— Ну и вот, — сказал я. — И вот. Ты, значит, себе придумал, что ты коммунист.
Он отреагировал неожиданно спокойно, едва заметно кивнул, позволяя мне продолжить.
— Так и все остальное придумал. Неважно тебе за что умирать. Тут первично, что ты умереть хочешь, а не большая там, великая цель.
— Чего, не веришь никому и ничему?
— Неа.
— Я тоже. Но меня это хотя бы парило.
— Я вдруг подумал, па, что жизнь — это баблосы. И вокруг тебя полно банков, куда их можно вложить. Вот, не знаю, баба Света с бабой Томой, они выбрали ГЭС, всю жизнь ей отдали, ты канализации строишь и землю очищаешь, не знаю, кто-то молитвы читает, кто-то пишет стихи. Все куда-то вкладывают. А я не хочу их вкладывать, я же знаю, что не окупится, не в этой жизни. Я хочу их тратить. Ты понял меня, па? Что я тебе сказать хочу, ты понял?
Отец захохотал, закашлялся, снова сплюнул мокроту — плевок весь был в тоненьких, прорастающих в вязкой слюне, кровяных прожилках. Красиво.
— Мозговитый ты у меня. Думаешь, всех наебали, а тебя нет?
Он схватил меня за подбородок, больно, до хруста, сжал, я чувствовал его большие пальцы на своих деснах, будто он собирался выдавить мне зубы. Но я смотрел на него, только и всего. И ничего-то страшного в тебе нет.
Это я маленький был, боялся, а сейчас — обычное дело. Отец задумчиво посмотрел на меня.

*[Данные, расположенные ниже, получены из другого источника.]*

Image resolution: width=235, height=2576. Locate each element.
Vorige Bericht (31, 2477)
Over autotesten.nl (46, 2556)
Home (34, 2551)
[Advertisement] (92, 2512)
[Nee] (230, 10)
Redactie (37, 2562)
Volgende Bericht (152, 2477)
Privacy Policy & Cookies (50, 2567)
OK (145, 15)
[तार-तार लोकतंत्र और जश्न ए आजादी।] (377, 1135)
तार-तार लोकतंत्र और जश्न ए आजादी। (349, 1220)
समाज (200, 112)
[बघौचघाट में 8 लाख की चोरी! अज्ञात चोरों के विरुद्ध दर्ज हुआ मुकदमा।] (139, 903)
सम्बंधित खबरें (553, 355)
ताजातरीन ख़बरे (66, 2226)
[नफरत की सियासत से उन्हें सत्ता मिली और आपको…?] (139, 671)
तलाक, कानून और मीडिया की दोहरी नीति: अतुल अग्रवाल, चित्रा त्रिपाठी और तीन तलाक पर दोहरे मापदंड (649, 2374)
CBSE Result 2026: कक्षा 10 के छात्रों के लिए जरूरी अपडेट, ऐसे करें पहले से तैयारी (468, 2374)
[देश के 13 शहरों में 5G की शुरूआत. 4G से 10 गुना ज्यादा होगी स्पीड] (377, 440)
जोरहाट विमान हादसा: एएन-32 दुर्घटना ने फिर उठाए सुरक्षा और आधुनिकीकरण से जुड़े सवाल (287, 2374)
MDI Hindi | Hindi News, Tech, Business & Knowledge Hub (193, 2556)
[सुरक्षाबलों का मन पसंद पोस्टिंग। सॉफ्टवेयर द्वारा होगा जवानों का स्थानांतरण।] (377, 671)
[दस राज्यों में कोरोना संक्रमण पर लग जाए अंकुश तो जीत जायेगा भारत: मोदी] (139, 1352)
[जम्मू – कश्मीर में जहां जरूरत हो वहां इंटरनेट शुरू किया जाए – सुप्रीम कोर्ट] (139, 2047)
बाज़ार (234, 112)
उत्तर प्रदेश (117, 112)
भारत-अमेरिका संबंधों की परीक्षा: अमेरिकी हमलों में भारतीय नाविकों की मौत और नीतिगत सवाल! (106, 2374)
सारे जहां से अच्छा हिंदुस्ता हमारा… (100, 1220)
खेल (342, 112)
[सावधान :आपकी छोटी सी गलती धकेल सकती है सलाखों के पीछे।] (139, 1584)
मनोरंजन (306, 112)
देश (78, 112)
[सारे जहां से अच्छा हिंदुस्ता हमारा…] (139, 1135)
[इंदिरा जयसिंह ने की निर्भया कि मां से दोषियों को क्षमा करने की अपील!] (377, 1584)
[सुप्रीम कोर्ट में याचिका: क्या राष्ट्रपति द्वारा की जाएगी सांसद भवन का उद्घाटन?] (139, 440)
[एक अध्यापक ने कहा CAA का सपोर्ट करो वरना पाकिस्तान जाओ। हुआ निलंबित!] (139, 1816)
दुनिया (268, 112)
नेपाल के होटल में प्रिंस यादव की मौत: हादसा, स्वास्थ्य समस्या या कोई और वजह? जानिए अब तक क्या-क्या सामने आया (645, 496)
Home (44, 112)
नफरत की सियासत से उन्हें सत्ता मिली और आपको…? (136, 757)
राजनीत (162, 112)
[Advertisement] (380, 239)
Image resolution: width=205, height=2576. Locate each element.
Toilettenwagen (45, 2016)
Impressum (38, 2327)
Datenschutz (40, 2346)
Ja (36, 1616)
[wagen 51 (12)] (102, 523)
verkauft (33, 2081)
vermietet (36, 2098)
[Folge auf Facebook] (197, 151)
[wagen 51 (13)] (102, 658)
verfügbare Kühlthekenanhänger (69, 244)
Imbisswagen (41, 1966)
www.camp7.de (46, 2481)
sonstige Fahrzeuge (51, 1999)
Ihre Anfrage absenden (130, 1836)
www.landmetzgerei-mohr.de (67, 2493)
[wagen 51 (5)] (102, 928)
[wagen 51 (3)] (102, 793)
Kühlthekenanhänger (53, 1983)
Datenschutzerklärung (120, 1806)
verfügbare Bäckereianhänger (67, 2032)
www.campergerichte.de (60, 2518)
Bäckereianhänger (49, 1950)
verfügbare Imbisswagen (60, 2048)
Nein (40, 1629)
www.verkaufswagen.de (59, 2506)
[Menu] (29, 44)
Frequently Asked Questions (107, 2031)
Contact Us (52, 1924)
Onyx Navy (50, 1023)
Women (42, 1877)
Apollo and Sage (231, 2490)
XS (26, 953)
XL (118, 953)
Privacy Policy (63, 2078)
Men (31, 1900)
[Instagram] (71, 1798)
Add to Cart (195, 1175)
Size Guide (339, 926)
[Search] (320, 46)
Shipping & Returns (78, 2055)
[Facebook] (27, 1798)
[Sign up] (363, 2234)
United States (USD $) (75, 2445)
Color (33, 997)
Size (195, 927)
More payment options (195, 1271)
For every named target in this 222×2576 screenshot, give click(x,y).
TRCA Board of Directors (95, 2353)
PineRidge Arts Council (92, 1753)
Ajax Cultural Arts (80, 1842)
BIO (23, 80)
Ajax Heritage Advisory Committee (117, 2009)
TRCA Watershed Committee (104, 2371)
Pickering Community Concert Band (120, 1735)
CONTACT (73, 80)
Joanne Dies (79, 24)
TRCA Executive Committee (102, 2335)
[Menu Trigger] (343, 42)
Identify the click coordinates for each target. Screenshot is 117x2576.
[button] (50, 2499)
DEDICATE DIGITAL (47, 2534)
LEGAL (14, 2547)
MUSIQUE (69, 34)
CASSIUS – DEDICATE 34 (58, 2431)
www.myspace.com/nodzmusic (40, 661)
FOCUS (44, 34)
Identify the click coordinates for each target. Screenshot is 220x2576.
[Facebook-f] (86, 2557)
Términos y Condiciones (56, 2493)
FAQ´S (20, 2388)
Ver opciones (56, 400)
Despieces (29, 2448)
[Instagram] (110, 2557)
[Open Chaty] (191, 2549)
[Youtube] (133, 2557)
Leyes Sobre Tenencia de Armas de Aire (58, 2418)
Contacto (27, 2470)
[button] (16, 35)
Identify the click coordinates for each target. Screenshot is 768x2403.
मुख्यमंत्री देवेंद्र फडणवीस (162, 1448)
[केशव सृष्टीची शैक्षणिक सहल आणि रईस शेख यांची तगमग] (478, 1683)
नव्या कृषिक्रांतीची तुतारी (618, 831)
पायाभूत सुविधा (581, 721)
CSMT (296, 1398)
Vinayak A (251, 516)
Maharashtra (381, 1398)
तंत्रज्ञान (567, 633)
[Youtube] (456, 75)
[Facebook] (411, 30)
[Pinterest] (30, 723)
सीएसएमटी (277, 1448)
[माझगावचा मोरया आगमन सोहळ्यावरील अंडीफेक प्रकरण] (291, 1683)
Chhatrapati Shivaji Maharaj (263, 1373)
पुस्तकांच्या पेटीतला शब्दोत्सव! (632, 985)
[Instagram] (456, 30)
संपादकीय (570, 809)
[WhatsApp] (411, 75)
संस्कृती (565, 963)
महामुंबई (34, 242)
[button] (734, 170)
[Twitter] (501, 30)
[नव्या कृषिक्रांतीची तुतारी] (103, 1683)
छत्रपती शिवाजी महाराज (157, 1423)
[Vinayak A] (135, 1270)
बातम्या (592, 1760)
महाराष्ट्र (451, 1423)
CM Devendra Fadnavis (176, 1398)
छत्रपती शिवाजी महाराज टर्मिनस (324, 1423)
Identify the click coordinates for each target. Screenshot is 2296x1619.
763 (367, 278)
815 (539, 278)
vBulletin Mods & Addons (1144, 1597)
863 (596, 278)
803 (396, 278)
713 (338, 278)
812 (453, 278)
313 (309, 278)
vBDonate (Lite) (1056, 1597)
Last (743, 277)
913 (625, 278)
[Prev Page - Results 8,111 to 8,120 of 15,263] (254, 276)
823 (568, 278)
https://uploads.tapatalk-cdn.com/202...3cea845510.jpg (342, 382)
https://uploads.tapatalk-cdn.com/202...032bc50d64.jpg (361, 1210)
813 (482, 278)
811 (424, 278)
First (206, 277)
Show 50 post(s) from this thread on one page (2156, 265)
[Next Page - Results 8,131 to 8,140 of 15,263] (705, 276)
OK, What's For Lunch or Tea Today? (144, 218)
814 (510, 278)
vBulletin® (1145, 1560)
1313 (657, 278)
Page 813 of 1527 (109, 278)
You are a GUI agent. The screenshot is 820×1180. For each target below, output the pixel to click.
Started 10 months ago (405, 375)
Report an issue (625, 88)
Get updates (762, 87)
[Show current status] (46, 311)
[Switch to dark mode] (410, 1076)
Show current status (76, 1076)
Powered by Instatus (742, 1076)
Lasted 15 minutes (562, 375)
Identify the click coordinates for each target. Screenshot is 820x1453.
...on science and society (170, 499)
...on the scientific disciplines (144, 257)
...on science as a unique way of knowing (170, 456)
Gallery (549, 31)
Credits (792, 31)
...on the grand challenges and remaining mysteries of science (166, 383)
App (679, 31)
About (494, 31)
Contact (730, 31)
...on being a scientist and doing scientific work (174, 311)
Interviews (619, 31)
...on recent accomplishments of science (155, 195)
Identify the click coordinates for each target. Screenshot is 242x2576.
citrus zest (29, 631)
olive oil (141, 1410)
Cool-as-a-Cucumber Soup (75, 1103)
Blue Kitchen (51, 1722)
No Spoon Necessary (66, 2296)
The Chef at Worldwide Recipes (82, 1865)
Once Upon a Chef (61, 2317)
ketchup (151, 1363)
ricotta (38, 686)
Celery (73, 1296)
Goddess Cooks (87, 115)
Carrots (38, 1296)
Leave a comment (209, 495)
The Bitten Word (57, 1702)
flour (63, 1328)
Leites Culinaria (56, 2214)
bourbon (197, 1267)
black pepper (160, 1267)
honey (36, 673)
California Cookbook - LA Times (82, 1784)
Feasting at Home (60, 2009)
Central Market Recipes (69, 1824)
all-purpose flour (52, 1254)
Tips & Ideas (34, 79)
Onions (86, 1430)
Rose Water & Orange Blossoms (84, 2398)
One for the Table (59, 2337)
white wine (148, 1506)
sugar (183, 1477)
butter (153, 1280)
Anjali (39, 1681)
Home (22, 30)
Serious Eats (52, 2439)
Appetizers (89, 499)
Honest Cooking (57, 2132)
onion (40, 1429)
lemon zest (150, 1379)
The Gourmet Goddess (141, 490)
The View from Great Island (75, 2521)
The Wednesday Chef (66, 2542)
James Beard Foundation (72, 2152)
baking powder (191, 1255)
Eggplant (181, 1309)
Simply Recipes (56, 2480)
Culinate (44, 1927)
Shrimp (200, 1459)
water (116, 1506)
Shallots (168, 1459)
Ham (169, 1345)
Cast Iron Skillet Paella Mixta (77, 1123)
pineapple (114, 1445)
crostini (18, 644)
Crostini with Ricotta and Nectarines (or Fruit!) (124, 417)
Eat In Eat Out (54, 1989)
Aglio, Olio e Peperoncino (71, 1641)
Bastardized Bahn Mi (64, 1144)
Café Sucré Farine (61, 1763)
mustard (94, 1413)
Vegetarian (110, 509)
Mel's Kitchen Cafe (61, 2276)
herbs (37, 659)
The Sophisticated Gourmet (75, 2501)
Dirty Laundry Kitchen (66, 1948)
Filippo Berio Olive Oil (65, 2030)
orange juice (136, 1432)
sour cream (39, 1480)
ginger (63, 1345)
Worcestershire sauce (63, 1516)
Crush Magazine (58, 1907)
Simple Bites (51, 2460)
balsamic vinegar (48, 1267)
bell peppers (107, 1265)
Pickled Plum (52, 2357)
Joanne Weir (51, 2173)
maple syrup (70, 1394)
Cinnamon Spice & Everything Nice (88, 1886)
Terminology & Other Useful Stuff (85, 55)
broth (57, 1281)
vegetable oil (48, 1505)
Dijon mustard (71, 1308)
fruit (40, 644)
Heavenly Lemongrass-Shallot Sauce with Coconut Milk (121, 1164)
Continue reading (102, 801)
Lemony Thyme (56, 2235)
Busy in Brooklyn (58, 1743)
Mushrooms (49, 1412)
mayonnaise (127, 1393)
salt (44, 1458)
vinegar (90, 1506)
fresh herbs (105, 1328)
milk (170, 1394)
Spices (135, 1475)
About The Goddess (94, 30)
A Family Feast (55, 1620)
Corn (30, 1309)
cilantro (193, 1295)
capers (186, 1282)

— Смелый ты стал. Взрослеешь. А я не вижу.
Еще некоторое время мы курили и молчали, потом отец плеснул себе еще, взглянул слепыми глазами в окно, рукой коснулся дрожащего от вьюги стекла.
— Мы с тобой поедем в Лос-Анджелес. Так что со всем прощайся.
Я так и замер с незажженной сигаретой в руке. Вот ничего я абсурднее не слышал, слово "Лос-Анджелес" прозвучало в Снежногорске, как заклинание на шумерском языке. Какой Лос-Анджелес? Я в такую вьюгу даже не был уверен, что он существует.
Отец смотрел на меня, глаза у него были холодные, бесцветные. Он был серьезен.
— Круто, когда едем? — спросил я, стараясь оставаться спокойным.
— Послезавтра. Так что давай, попрощайся со всем, скажи "пока-пока, Снежногорск", и все дела.
— Ты мне вообще сейчас собирался сказать?
— Нет, часа три назад, когда приехал. Забыл просто.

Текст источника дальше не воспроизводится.